December 26, 2025
The MCG curator, Matt Page, had hoped to recreate the balanced surface used in last year’s Border-Gavaskar Test, one that lasted deep into day five. Instead, the Boxing Day pitch turned into a battleground almost immediately.
Page left 10mm of grass on the strip 3mm more than last year, and fast bowlers from both sides instantly found sharp seam movement. With unseasonably cool weather and obvious assistance for pace, both captains wanted to bowl first, and Australia even went with an all-seam attack.
Former players quickly voiced concerns that this wasn’t bravery or poor batting, it was simply too much help for the bowlers.
Stuart Broad didn’t hold back, saying:
"The pitch is doing too much, if I'm brutally honest. Test match bowlers don't need this amount of movement to look threatening."
He added that good Test tracks allow bounce and challenge, but don’t jag all over the place.
Glenn McGrath echoed the same worries, pointing out how abnormal the grass cover was.
"This pitch has got far too much grass on it… That pitch has got too much life in it for Test cricket…"
He explained it becomes almost impossible for batters to settle because:
"if you're looking to defend, one's got your name on it."
Even Alastair Cook who once scored 244 not out on a lifeless MCG pitch felt things had swung too far the other way:
"The bowlers didn't have to work hard for their wickets… It was an unfair contest."
Meanwhile, Brett Lee jokingly said Pat Cummins probably considered retrieving his spikes after seeing the wicket:
"I wouldn't be complaining at the end of the day if I was a fast bowler."
Top-order batters from both teams combined for just 45 runs, one of the lowest aggregates ever recorded. And yet, curiously, this wasn’t the first chaotic day of the series every player had batted on the first day in Perth too, though that pitch was rated “very good”.
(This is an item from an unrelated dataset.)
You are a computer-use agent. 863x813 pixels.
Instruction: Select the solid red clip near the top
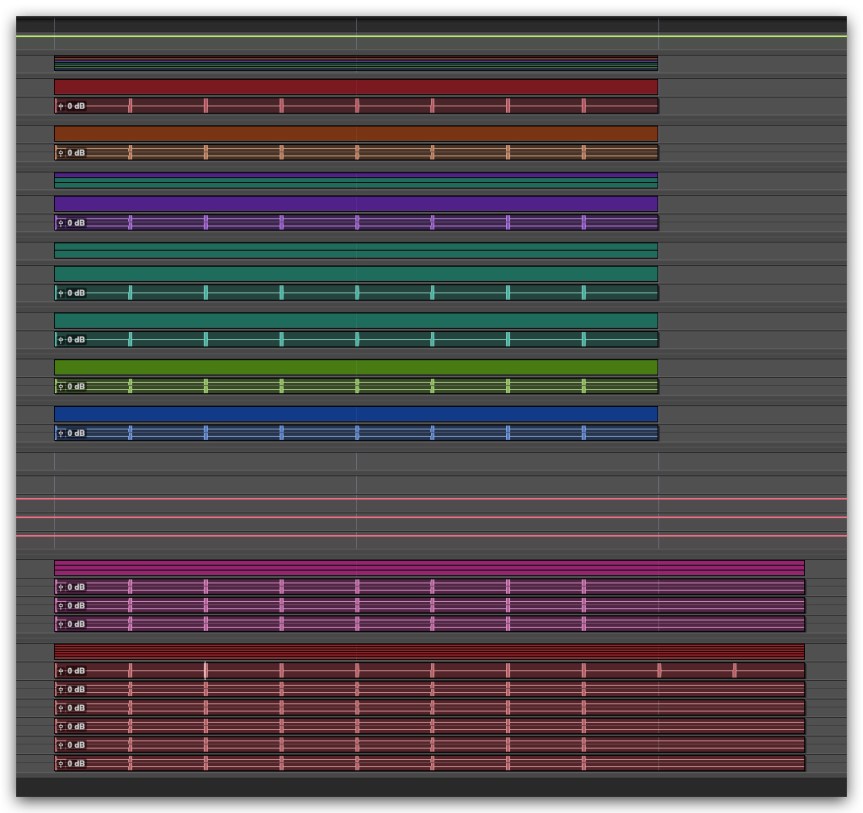point(355,87)
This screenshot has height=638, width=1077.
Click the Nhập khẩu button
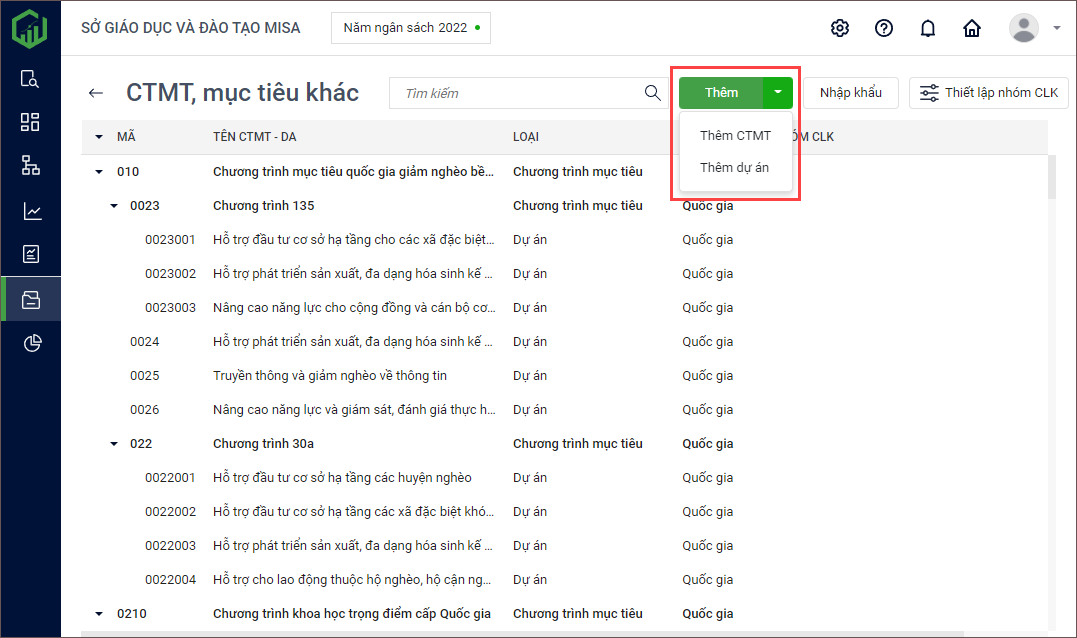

Josh Tongue produced a beauty to dismiss Steven Smith, and Scott Boland delivered trademark nip-backers to trap Harry Brook and bowl Jamie Smith.
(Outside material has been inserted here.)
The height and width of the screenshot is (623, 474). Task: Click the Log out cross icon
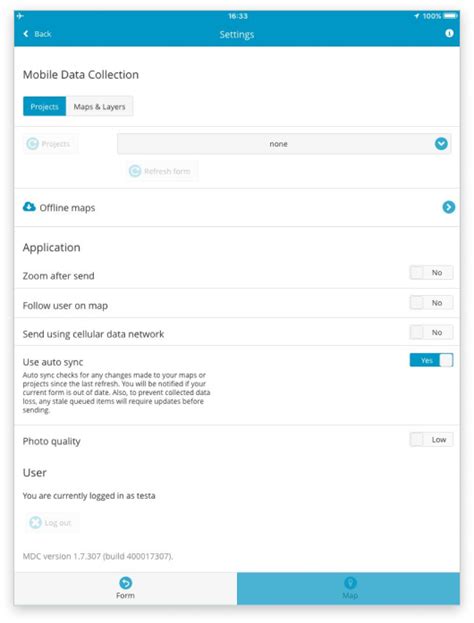35,522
Michael Neser remained the top-scorer with 35 for Australia and later took 4 for 45, saying afterward that patience not panic was the key:
"When we bowled, we had to just be patient and let the wicket do the work."
The ICC has recently encouraged more sporting surfaces, especially after the 2017-18 Ashes pitch was slammed for being lifeless. Now the pendulum may have swung too far, and conversations will likely continue behind closed doors.
If it stays lively, another flurry of wickets could end the match far earlier than expected, something nobody wants from a Boxing Day Test.